Credibility in Biochar Comes from Data

Biochar MRV monitoring is increasingly seen as a critical part of credible carbon removal projects. Unlike many nature-based solutions, biochar stores carbon in a stable form that can remain in soils for more than 100 years. But credibility in carbon markets does not come from good intentions alone. It depends on measured processes, traceable material flows, and real operational data.

Biochar MRV monitoring overview of the production process

Biomass Inputs and Why Quantities Matter

A typical biochar project starts with agricultural residues such as maize stalks, sugarcane bagasse, or tea production waste. These materials are collected, prepared, and transported to a central site. From the very beginning, quantities matter. How much biomass enters the system defines how much biochar can be produced and how much CO₂ can realistically be claimed as removed.

Pyrolysis Is Not a Black Box

The core step is pyrolysis. Biomass is heated in a low-oxygen environment, usually at temperatures around 500–700°C, and converted into biochar. This is not a black box. Temperature stability directly affects biochar quality and carbon content. If temperatures are too low, the biomass is not fully carbonized. If they fluctuate too much, losses and unwanted emissions can occur. This is why kiln temperature is one of the most important parameters in any serious biochar operation.

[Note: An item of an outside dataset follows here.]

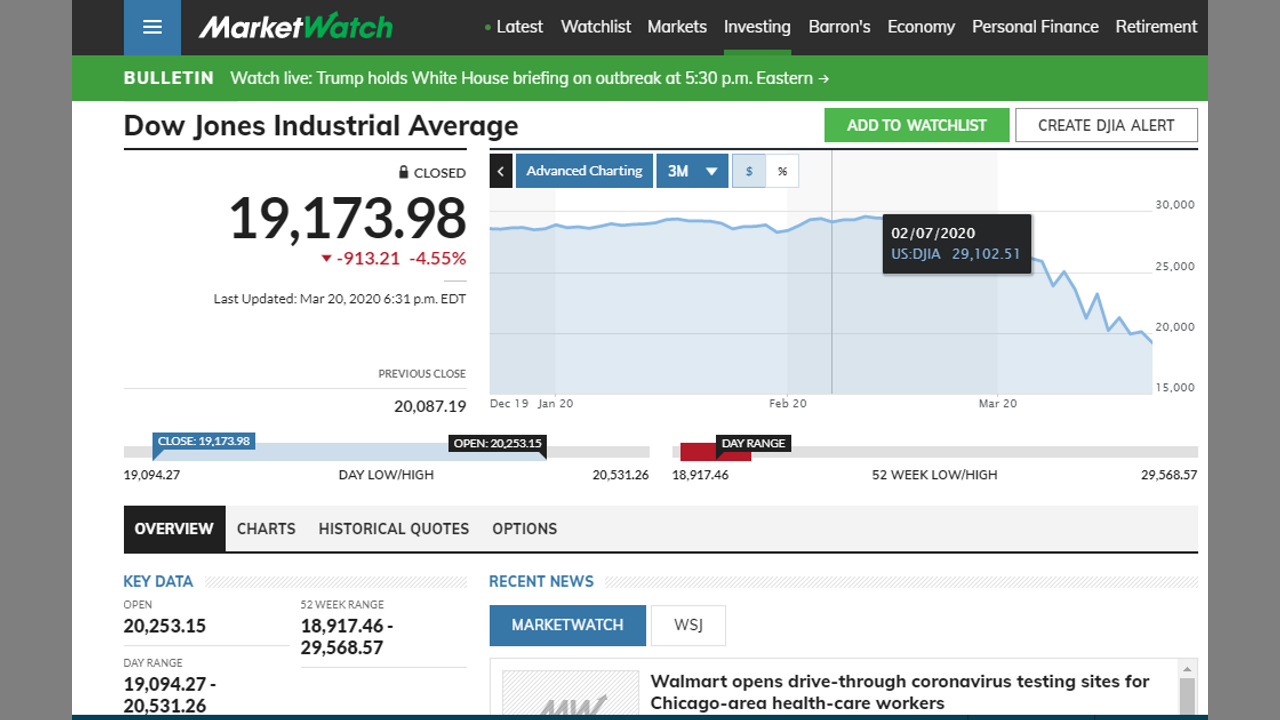Screen dimensions: 1280x720
Task: Collapse chart using left chevron button
Action: (501, 171)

What Happens to Methane During Pyrolysis

During pyrolysis, gases are also released. Among them is methane (CH₄), together with other combustible components. This often raises questions. In a properly designed system, methane is not released into the atmosphere. Instead, the gas mixture is usually routed to a burner or secondary combustion chamber, where it is burned in a controlled way. This serves two purposes: it provides energy for the process itself, and it converts methane into CO₂, which has a much lower climate impact. From both a safety and a climate perspective, uncontrolled methane release is something operators actively want to avoid.

Why Methane Monitoring Matters

This is where methane monitoring comes in. Measuring CH₄ is not about “catching emissions after the fact”. It is about verifying that the process is stable and that gas handling works as intended. Abnormal methane levels can indicate process instability, blockages, or problems with the combustion stage. For carbon removal projects, having data that shows methane is under control is increasingly expected during verification.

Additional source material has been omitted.